**GOAL OF THE EXERCISE**. Exclude the pictures, and otherwise reproduce the data in full.

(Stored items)

>>>

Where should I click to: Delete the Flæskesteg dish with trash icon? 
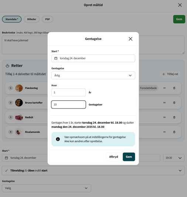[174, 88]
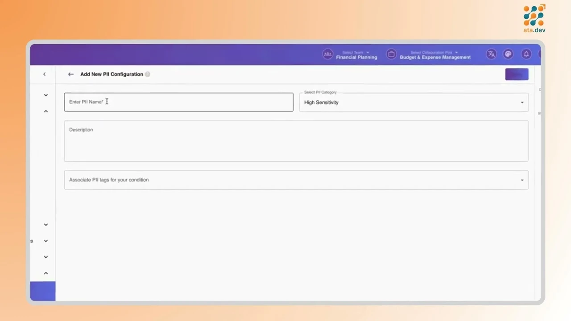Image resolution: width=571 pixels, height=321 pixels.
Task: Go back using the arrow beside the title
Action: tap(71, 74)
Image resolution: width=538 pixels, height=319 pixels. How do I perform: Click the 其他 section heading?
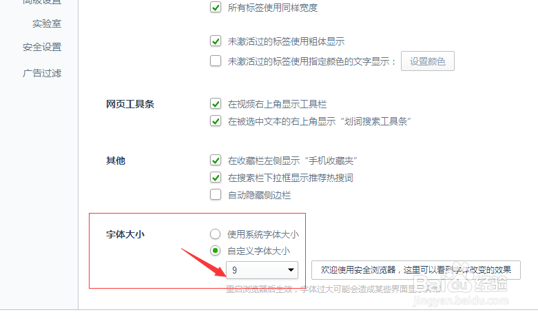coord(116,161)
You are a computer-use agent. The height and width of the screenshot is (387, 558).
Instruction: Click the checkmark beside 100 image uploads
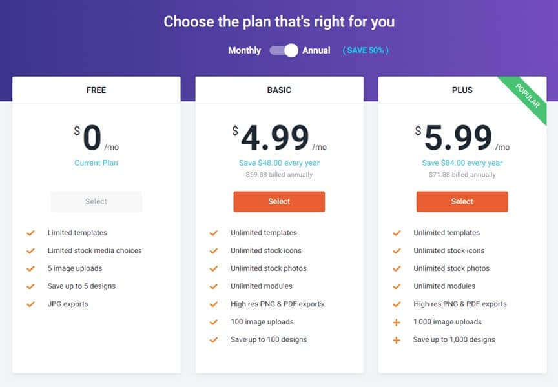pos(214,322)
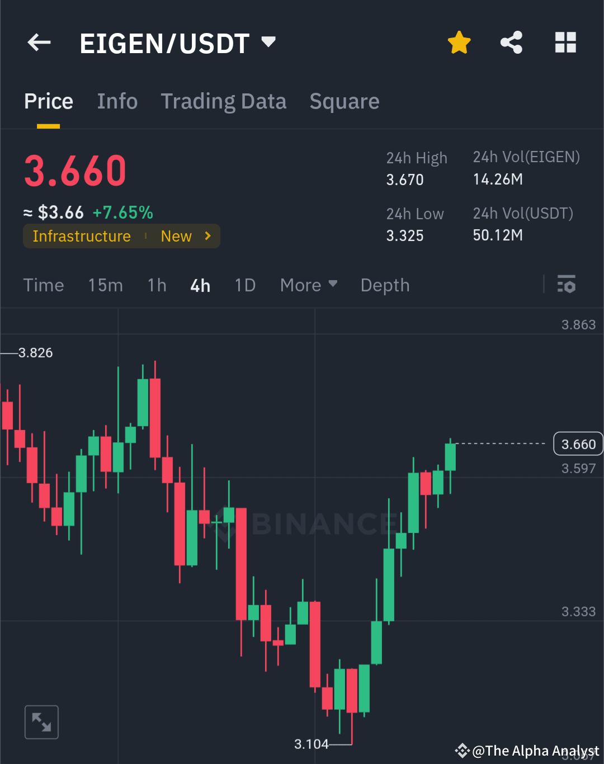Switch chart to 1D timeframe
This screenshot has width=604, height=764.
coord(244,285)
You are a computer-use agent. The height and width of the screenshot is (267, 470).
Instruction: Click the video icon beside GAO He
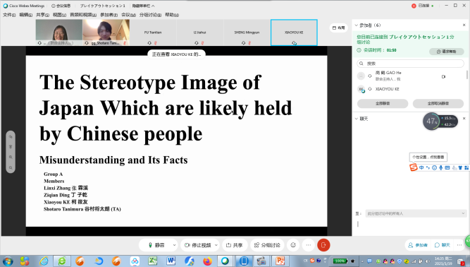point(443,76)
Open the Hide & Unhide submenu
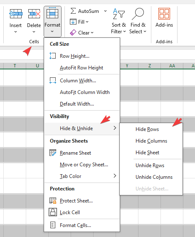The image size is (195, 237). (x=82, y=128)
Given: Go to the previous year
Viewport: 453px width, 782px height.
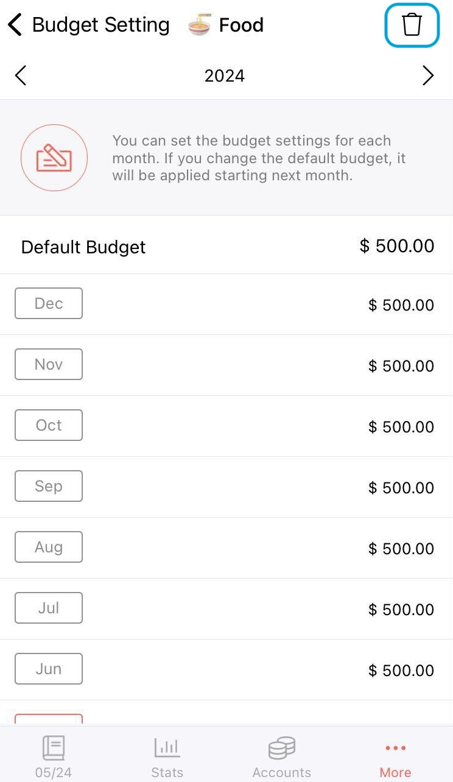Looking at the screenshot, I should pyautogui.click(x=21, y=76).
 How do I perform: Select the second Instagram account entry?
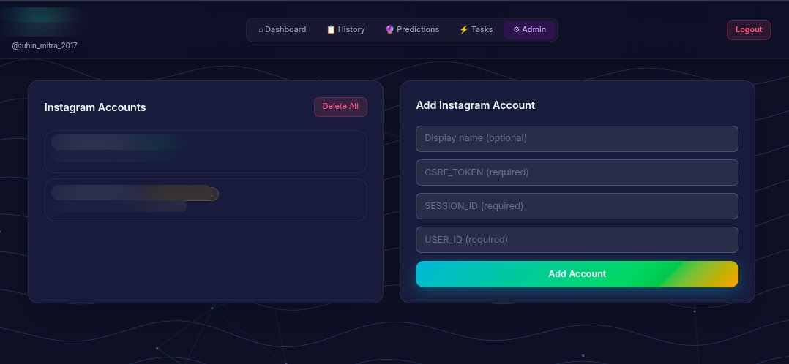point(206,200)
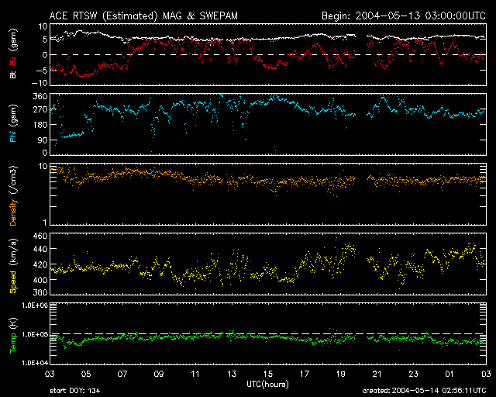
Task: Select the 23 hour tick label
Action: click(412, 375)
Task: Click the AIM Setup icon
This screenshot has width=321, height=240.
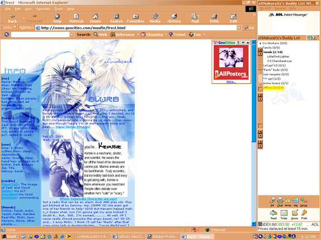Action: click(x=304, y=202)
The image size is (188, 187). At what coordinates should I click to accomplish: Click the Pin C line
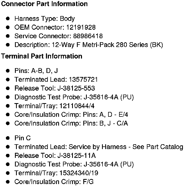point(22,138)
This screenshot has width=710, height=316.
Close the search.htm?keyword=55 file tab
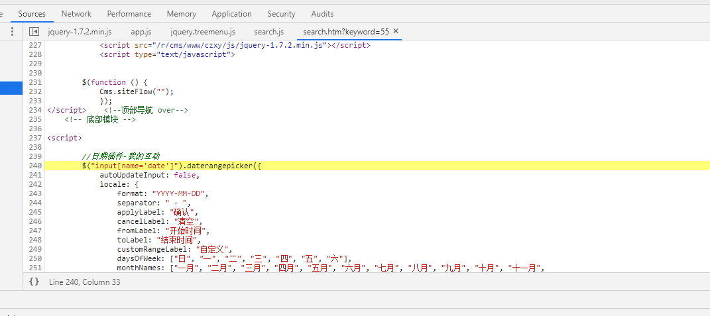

<<<

**ANSWER BELOW**.
Where should I click to: Delete the Flæskesteg dish with trash icon? 
[174, 88]
Image resolution: width=571 pixels, height=321 pixels.
Task: Go back using the arrow beside the title
Action: tap(71, 74)
Image resolution: width=538 pixels, height=319 pixels. How do I perform: Click the 其他 section heading?
coord(116,161)
You are a computer-use agent. The height and width of the screenshot is (387, 558).
Instruction: Click the checkmark beside 100 image uploads
pos(214,322)
Switch chart to 1D timeframe
This screenshot has width=604, height=764.
coord(244,285)
You are a computer-use agent. The height and width of the screenshot is (267, 470).
Instruction: Click the video icon beside GAO He
point(443,76)
Open the Hide & Unhide submenu
The image size is (195, 237). (x=82, y=128)
Given: Go to the previous year
Viewport: 453px width, 782px height.
Looking at the screenshot, I should pyautogui.click(x=21, y=76).
 How do I perform: Select the second Instagram account entry?
point(206,200)
Task: Select the 23 hour tick label
Action: click(412, 375)
Task: Click the AIM Setup icon
This screenshot has width=321, height=240.
Action: click(x=304, y=202)
The image size is (188, 187). At what coordinates should I click to accomplish: Click the Pin C line
point(22,138)
This screenshot has width=710, height=316.
Close the search.htm?keyword=55 file tab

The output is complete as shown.